(Data lines)
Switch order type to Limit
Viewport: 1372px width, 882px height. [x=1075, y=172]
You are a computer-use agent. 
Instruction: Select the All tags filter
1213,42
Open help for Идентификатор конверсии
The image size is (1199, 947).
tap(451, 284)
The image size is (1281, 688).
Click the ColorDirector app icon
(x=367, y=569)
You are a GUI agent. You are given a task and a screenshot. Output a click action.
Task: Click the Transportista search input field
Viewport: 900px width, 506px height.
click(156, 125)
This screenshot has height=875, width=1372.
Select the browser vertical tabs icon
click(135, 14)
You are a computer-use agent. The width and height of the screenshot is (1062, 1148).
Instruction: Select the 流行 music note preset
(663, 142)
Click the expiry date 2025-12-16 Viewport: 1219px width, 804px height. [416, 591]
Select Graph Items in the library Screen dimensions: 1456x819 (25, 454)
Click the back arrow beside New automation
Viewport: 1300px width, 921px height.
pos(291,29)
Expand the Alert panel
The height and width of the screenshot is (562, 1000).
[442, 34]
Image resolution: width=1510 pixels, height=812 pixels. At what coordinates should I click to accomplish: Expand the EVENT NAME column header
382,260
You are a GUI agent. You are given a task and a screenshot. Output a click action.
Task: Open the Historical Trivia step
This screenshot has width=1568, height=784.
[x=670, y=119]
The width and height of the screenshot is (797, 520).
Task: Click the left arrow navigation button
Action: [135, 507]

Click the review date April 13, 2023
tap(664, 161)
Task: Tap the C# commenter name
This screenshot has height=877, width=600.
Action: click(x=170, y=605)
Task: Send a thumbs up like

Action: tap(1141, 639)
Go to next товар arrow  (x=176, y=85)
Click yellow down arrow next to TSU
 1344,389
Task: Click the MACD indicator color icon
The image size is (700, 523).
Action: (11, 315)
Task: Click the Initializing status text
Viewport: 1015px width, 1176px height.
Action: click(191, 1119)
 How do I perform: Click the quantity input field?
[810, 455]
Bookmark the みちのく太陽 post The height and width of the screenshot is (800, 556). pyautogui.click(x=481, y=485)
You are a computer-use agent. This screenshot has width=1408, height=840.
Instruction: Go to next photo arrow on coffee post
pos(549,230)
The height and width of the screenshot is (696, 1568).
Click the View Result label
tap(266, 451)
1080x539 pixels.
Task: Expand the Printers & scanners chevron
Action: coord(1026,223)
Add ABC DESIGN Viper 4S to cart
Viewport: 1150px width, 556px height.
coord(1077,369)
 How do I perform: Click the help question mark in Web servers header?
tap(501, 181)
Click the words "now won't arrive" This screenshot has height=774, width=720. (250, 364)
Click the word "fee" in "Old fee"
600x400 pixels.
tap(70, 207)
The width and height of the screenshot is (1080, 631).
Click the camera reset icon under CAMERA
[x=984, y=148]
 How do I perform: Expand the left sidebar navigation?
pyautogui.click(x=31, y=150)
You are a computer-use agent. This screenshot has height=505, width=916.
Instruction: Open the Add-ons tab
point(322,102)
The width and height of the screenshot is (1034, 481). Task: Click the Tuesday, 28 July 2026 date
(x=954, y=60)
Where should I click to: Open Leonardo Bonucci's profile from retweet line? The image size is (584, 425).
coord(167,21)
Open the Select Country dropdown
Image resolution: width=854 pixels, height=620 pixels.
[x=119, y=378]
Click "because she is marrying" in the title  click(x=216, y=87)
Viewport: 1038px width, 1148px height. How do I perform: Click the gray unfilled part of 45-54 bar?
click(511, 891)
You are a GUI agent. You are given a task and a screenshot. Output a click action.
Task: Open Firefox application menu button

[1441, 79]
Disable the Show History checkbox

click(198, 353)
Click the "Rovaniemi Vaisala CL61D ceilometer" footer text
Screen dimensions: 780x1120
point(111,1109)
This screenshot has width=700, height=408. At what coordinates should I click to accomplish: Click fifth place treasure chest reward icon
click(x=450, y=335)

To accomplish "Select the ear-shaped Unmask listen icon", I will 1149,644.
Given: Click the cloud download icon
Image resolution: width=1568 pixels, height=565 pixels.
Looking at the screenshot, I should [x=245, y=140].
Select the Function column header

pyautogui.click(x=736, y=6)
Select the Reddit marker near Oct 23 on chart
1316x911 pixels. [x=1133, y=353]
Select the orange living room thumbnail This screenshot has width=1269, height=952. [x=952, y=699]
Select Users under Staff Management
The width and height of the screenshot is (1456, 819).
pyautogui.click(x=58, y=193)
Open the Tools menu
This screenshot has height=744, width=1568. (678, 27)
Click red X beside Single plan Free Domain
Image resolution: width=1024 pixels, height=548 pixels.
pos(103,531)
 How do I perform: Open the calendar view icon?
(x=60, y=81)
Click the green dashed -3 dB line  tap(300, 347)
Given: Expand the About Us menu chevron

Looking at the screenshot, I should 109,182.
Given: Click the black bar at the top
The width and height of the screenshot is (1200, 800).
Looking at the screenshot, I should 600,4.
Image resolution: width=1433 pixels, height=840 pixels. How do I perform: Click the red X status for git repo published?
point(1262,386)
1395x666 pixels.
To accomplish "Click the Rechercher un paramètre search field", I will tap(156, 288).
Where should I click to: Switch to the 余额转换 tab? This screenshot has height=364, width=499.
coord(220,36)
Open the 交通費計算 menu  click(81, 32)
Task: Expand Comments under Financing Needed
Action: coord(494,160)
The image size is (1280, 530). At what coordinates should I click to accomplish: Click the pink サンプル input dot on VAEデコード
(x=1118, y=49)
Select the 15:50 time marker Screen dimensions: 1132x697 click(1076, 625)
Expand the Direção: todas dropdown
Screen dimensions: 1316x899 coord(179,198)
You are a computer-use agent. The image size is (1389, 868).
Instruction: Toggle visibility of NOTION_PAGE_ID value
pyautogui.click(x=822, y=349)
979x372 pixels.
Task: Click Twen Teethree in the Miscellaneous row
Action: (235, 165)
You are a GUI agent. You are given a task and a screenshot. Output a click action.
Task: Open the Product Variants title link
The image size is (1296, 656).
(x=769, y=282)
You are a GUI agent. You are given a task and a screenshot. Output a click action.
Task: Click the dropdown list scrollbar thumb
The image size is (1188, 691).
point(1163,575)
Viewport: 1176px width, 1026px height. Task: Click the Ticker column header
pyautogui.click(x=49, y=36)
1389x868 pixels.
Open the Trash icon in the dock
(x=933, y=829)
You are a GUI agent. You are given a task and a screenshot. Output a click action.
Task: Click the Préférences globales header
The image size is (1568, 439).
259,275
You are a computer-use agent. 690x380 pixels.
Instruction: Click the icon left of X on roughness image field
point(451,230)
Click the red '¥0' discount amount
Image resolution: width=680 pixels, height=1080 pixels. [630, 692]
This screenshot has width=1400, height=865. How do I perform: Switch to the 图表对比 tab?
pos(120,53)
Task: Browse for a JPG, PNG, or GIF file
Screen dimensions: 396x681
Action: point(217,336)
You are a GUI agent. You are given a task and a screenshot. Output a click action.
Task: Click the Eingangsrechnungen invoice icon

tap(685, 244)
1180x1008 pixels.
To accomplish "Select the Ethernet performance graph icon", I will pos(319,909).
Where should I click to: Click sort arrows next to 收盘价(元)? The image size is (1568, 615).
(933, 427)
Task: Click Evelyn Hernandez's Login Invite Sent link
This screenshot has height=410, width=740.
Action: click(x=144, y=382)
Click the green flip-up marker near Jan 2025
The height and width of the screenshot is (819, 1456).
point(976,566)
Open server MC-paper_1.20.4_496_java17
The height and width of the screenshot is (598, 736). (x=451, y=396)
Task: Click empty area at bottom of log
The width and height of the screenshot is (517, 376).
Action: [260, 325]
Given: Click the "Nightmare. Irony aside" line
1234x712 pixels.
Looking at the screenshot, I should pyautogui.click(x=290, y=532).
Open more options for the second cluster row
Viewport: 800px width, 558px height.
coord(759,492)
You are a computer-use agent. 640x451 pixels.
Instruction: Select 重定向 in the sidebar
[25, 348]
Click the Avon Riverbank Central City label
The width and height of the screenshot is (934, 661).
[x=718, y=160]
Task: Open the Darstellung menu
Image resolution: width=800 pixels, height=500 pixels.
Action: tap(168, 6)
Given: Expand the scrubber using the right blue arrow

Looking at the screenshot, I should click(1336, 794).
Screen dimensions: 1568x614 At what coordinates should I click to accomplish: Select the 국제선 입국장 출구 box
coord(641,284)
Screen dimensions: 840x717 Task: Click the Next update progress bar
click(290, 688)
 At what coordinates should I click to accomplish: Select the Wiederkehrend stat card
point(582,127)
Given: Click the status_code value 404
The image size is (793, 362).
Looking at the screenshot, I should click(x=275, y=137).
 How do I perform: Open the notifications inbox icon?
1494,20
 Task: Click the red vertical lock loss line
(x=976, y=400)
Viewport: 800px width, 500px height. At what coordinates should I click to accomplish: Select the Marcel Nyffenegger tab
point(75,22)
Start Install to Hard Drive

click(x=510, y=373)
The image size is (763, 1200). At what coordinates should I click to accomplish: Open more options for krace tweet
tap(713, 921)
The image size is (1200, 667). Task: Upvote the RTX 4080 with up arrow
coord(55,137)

- Short exercise
Please count the lines above that contain the word "near", and give only the number.

- Solution for this problem
2